[Saved data entries]
┄┄┄┄┄┄

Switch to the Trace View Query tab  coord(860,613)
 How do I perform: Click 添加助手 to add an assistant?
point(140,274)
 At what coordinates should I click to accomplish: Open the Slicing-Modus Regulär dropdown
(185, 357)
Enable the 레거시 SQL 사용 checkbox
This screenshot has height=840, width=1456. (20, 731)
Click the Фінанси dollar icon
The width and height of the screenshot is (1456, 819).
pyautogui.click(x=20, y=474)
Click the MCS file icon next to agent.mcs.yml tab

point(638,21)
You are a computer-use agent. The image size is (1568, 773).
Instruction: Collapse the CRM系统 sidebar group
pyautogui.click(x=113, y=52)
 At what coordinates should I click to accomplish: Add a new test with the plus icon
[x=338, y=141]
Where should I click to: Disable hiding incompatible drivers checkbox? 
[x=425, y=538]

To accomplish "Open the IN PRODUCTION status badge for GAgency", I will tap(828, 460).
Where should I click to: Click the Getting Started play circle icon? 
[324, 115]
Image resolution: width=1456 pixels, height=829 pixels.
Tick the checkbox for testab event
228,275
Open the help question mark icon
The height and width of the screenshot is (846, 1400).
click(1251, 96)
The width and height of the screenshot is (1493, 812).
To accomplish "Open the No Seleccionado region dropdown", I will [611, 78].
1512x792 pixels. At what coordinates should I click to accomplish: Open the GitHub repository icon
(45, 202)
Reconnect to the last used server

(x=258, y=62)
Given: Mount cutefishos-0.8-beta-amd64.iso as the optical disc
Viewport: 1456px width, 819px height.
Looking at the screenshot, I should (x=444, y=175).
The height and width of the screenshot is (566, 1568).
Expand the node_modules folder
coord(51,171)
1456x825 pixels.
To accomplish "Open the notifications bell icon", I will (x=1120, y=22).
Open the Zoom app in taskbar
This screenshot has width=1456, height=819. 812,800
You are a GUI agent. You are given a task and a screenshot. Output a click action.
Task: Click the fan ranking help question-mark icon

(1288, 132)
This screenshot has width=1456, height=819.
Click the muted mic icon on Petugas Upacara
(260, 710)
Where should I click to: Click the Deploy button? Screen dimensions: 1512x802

┄┄┄┄┄┄

> _Problem details_
Lines that hold "will" are the ones to copy, so pick each out from the data.

> _Result of the exercise_
To accomplish "Open the IN PRODUCTION status badge for GAgency", I will tap(828, 460).
To accomplish "Open the No Seleccionado region dropdown", I will [611, 78].
To accomplish "Open the notifications bell icon", I will (x=1120, y=22).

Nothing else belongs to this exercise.